Policia En medio de una controversia tras una declaración de exjefes militares que atribuían los vínculos de policías con actividades delictivas, que según afirman también permea a los cuerpos castrenses, la institución de orden público puso ayer en circulación su Código de Ética y dejó en funcionamiento la División de Poligrafía, cuyas iniciativas son parte del proceso de reforma que experimenta ese cuerpo.


El jefe de la Policía, mayor general Manuel Castro Castillo, encabezó la actividad, que contó con la participación de oficiales del cuerpo del orden y otras personalidades.


Castro Castillo precisó que ambos instrumentos permitan seguir construyendo el nuevo rostro de la Policía Nacional, “para convertirla en una institución más ágil y eficiente, siempre en beneficio de la sociedad”.


El documento, que contiene 26 artículos, servirá como ruta para orientar la conducta que deberá ser observada por cada policía y ayudará a los agentes a ser mejores profesionales y servidores públicos, “en el elevado empeño de cambiar sospecha por confianza, para que el ciudadano valore su proximidad con nosotros como sus mejores aliados contra el crimen y el delito”.


Castro Castillo enfatizó que el nuevo Código intenta desarticular los factores estructurales que favorecen prácticas corruptas y busca promover una cultura policial ética, con valores fundamentales como la honestidad, la moral, la responsabilidad y la eficiencia.


“Nuestro naciente Código de Ética implica la adopción de todos los procesos morales que contiene para regir la delicada tarea de ser policía en cada lugar donde nos encontremos prestando servicio”, declaró.


También destacó que el nuevo documento previene que se incurra en malos tratos o actitudes degradantes para el uniforme policial, dando continuidad al proceso de profilaxis de la institución, que insiste, tiene el fin de apartar de las filas a quienes se alejan de los reglamentos de la Policía.


Prueba poligráfica para los agentes


Mientras tanto, la División de Poligrafía, con sus alcances tecnológicos, es una herramienta que permite explorar al máximo los conocimientos adquiridos en psicología criminal, fisiología y otras áreas, además de que con ese sistema se logrará una mejor conducción de investigaciones criminales, evaluaciones de personal e investigaciones de inteligencia y otros procedimientos cotidianos de la institución. “Alrededor del mundo, grandes casos policiales son resueltos con la adecuada aplicación de la Poligrafía.

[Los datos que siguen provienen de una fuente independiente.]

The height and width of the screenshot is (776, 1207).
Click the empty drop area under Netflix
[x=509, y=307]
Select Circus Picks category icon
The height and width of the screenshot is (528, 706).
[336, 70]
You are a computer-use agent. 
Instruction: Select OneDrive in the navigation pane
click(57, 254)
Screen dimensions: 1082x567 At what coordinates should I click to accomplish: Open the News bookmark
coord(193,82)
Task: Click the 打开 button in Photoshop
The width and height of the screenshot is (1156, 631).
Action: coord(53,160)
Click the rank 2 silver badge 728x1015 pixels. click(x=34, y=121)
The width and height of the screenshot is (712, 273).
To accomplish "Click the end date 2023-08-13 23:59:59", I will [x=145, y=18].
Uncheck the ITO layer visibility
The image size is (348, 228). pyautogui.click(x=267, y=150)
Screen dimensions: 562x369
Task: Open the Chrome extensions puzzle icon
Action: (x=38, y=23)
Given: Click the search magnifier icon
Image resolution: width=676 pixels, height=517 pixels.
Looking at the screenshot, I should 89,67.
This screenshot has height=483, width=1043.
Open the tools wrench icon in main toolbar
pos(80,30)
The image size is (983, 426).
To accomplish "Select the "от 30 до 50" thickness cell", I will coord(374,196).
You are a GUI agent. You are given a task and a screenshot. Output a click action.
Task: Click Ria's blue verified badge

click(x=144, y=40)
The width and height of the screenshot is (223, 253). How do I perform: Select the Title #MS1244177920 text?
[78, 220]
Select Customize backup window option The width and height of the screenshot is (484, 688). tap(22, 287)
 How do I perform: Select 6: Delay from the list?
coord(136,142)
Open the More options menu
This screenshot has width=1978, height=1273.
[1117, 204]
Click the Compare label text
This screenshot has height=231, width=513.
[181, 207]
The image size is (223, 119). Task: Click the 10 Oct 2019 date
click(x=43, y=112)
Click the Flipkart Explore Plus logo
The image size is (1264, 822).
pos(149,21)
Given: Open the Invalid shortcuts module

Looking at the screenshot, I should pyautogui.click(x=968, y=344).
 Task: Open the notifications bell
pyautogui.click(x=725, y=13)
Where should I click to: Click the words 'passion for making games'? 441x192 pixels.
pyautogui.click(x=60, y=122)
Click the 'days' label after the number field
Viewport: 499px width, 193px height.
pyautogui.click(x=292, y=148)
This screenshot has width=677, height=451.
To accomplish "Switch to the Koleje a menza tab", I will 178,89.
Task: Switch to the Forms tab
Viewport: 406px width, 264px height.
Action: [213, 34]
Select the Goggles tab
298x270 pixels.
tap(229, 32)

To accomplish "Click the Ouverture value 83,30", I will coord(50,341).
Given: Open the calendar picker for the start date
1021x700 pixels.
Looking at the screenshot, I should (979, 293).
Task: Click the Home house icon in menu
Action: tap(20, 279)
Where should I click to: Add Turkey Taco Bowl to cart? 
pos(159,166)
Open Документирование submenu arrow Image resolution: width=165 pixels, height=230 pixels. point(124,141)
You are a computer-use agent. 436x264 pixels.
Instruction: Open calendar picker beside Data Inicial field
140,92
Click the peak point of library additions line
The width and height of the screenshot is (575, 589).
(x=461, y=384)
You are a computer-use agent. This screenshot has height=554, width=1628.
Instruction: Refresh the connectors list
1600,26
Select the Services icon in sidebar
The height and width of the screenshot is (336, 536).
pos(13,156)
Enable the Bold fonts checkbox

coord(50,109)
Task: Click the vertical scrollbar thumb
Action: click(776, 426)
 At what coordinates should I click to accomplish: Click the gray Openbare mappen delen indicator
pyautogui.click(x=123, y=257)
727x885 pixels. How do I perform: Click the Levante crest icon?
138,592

Al poner este recurso en la rutina diaria de la Policía Nacional, es poner la verdad al servicio de la investigación”, manifestó. La moderna División dependerá de la Dirección Central de Asuntos Internos y estará inicialmente conformada por cinco agentes poligrafistas, mientras que serán capacitados otros tres agentes en Poligrafía en Colombia, obteniendo las calificaciones de excelencia que hacen falta para operar el sistema.